== INFORMATION SHOWN ==
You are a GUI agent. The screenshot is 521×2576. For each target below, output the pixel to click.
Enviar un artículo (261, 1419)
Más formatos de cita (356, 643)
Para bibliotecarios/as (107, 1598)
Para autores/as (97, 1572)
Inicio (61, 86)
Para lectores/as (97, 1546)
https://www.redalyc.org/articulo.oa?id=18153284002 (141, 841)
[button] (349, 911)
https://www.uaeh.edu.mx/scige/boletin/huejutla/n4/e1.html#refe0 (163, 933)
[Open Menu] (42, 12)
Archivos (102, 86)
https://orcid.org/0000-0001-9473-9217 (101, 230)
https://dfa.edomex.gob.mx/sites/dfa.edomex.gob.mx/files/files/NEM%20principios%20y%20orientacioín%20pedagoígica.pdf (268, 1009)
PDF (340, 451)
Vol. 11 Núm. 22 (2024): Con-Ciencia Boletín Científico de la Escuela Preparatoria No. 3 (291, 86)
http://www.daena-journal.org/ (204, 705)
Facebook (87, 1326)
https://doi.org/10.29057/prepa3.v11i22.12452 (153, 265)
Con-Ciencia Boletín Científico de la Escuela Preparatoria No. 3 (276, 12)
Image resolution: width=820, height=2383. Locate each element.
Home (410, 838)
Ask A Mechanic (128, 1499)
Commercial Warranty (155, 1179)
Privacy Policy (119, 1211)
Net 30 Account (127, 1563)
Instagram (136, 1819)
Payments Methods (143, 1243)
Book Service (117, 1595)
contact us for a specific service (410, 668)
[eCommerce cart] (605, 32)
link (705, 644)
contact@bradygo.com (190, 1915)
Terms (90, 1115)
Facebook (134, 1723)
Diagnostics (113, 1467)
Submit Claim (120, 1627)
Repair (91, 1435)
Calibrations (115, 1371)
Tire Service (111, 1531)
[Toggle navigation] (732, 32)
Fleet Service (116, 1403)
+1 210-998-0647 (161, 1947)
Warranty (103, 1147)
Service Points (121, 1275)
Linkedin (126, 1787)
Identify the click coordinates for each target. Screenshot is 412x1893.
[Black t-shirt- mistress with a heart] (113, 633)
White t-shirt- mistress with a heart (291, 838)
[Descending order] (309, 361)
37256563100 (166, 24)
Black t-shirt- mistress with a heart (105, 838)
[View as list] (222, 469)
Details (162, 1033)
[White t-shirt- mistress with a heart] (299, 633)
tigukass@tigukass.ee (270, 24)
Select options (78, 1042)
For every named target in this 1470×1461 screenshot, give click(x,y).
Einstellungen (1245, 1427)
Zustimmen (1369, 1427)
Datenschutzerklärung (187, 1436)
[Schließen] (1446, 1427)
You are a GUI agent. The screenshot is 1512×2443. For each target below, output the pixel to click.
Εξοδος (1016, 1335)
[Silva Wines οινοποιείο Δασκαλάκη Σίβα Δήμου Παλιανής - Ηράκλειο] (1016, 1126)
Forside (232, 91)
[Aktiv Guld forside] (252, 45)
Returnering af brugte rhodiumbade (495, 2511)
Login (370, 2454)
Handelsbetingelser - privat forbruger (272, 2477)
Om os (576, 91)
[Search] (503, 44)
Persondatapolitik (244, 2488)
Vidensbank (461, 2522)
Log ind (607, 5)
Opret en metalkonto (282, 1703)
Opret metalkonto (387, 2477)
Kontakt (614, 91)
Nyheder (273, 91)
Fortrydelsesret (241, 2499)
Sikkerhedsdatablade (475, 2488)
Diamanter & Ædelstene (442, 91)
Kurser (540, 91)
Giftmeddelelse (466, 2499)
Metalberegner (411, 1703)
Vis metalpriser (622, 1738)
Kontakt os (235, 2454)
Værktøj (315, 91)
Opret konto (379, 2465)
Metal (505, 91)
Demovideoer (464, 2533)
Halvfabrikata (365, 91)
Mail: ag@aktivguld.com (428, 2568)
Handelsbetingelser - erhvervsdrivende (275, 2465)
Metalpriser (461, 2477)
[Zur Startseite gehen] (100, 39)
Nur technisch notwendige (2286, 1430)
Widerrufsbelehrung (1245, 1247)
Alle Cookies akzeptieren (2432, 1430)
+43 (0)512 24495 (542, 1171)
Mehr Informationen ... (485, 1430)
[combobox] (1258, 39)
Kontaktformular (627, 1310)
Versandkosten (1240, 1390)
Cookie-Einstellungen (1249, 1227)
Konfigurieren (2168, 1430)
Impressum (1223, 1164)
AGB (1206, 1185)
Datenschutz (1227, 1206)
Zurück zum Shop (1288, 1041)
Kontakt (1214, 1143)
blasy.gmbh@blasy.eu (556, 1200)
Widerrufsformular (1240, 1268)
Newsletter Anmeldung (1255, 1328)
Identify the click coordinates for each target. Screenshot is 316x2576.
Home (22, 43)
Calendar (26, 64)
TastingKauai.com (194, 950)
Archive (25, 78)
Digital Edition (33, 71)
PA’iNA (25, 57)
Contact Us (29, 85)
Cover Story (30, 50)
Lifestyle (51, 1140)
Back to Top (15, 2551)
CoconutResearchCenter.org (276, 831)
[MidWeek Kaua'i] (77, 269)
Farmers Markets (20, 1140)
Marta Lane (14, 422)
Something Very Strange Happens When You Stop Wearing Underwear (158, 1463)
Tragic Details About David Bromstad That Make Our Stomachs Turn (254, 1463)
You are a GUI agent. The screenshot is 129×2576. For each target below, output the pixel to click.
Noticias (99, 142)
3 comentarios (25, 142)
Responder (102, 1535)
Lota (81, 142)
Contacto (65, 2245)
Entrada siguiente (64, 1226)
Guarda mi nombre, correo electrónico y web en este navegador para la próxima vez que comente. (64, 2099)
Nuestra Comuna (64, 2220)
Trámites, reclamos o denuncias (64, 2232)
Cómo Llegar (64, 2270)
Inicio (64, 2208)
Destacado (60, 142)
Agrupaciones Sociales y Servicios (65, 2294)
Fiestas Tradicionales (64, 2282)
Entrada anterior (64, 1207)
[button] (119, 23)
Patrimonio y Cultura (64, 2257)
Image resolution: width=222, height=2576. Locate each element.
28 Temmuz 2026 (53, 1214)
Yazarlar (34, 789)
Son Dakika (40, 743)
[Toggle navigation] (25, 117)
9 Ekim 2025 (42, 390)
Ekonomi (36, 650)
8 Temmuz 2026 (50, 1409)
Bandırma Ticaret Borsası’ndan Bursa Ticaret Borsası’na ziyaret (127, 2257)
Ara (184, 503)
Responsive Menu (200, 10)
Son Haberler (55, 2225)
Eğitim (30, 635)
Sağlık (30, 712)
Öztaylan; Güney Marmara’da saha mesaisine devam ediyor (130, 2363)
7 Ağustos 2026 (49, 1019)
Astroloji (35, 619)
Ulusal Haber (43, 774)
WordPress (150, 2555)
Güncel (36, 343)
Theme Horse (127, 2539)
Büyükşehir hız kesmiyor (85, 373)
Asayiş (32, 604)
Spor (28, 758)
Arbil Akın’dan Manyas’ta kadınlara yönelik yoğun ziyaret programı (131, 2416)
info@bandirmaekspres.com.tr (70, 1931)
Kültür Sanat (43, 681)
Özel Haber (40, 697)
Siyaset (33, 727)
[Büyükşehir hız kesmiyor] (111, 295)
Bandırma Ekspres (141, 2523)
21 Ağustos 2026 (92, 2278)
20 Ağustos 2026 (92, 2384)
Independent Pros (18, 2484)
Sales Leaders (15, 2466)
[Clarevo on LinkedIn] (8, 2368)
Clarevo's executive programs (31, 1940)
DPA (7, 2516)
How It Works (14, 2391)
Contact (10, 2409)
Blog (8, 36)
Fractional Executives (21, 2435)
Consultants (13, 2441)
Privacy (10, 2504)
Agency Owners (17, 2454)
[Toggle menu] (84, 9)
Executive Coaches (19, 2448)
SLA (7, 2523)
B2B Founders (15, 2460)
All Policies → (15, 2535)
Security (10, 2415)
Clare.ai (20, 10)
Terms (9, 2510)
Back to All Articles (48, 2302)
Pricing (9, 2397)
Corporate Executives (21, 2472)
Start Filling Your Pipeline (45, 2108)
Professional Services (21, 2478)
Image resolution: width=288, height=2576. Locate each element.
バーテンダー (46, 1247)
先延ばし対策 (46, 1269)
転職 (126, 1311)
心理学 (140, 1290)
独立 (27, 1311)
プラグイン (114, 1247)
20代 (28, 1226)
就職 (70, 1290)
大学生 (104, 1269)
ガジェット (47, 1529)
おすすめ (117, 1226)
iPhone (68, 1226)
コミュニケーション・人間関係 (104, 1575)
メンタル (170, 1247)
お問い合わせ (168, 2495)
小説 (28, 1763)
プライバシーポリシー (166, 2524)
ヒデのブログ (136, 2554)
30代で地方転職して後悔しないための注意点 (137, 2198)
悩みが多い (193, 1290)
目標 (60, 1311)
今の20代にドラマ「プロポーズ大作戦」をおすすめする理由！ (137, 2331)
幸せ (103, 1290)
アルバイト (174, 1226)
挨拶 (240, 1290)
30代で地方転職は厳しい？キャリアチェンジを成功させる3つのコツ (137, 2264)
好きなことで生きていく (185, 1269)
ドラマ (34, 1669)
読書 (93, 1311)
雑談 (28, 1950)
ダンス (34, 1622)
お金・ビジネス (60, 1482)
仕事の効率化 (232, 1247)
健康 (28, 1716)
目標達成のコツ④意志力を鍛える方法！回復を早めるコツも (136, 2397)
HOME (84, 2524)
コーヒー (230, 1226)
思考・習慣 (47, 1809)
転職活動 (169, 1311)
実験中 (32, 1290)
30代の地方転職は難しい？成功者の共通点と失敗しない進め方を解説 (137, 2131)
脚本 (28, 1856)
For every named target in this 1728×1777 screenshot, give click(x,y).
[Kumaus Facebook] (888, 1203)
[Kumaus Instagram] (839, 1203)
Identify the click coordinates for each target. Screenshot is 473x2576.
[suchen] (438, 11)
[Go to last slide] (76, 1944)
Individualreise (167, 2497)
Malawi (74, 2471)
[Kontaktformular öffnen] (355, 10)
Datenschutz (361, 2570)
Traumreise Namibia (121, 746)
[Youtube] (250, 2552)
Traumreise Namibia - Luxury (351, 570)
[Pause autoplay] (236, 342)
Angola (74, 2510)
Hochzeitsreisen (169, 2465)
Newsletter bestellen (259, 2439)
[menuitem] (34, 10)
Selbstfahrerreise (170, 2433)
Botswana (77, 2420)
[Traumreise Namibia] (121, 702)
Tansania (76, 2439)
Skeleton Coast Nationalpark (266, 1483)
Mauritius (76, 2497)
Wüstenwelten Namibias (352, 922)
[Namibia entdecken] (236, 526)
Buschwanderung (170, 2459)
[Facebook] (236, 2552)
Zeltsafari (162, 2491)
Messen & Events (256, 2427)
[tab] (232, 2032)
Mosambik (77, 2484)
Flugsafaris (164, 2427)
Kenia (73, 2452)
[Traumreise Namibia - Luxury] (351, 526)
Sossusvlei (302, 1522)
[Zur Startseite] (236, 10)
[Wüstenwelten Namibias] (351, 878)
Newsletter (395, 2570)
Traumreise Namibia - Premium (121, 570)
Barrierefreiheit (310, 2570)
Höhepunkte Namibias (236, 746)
===
→ **TASK INSTRUCTIONS**
Only one part of the material above is to be transcribed, namely the lines starting with the line that has "Inicio (64, 2208)" and going on through the line that has "目標 (60, 1311)", exactly as they stand.

→ **TASK RESULT**
Inicio (64, 2208)
Destacado (60, 142)
Agrupaciones Sociales y Servicios (65, 2294)
Fiestas Tradicionales (64, 2282)
Entrada anterior (64, 1207)
[button] (119, 23)
Patrimonio y Cultura (64, 2257)
Image resolution: width=222, height=2576. Locate each element.
28 Temmuz 2026 (53, 1214)
Yazarlar (34, 789)
Son Dakika (40, 743)
[Toggle navigation] (25, 117)
9 Ekim 2025 (42, 390)
Ekonomi (36, 650)
8 Temmuz 2026 (50, 1409)
Bandırma Ticaret Borsası’ndan Bursa Ticaret Borsası’na ziyaret (127, 2257)
Ara (184, 503)
Responsive Menu (200, 10)
Son Haberler (55, 2225)
Eğitim (30, 635)
Sağlık (30, 712)
Öztaylan; Güney Marmara’da saha mesaisine devam ediyor (130, 2363)
7 Ağustos 2026 (49, 1019)
Astroloji (35, 619)
Ulusal Haber (43, 774)
WordPress (150, 2555)
Güncel (36, 343)
Theme Horse (127, 2539)
Büyükşehir hız kesmiyor (85, 373)
Asayiş (32, 604)
Spor (28, 758)
Arbil Akın’dan Manyas’ta kadınlara yönelik yoğun ziyaret programı (131, 2416)
info@bandirmaekspres.com.tr (70, 1931)
Kültür Sanat (43, 681)
Özel Haber (40, 697)
Siyaset (33, 727)
[Büyükşehir hız kesmiyor] (111, 295)
Bandırma Ekspres (141, 2523)
21 Ağustos 2026 (92, 2278)
20 Ağustos 2026 (92, 2384)
Independent Pros (18, 2484)
Sales Leaders (15, 2466)
[Clarevo on LinkedIn] (8, 2368)
Clarevo's executive programs (31, 1940)
DPA (7, 2516)
How It Works (14, 2391)
Contact (10, 2409)
Blog (8, 36)
Fractional Executives (21, 2435)
Consultants (13, 2441)
Privacy (10, 2504)
Agency Owners (17, 2454)
[Toggle menu] (84, 9)
Executive Coaches (19, 2448)
SLA (7, 2523)
B2B Founders (15, 2460)
All Policies → (15, 2535)
Security (10, 2415)
Clare.ai (20, 10)
Terms (9, 2510)
Back to All Articles (48, 2302)
Pricing (9, 2397)
Corporate Executives (21, 2472)
Start Filling Your Pipeline (45, 2108)
Professional Services (21, 2478)
Image resolution: width=288, height=2576. Locate each element.
バーテンダー (46, 1247)
先延ばし対策 (46, 1269)
転職 (126, 1311)
心理学 (140, 1290)
独立 (27, 1311)
プラグイン (114, 1247)
20代 (28, 1226)
就職 (70, 1290)
大学生 (104, 1269)
ガジェット (47, 1529)
おすすめ (117, 1226)
iPhone (68, 1226)
コミュニケーション・人間関係 (104, 1575)
メンタル (170, 1247)
お問い合わせ (168, 2495)
小説 (28, 1763)
プライバシーポリシー (166, 2524)
ヒデのブログ (136, 2554)
30代で地方転職して後悔しないための注意点 (137, 2198)
悩みが多い (193, 1290)
目標 (60, 1311)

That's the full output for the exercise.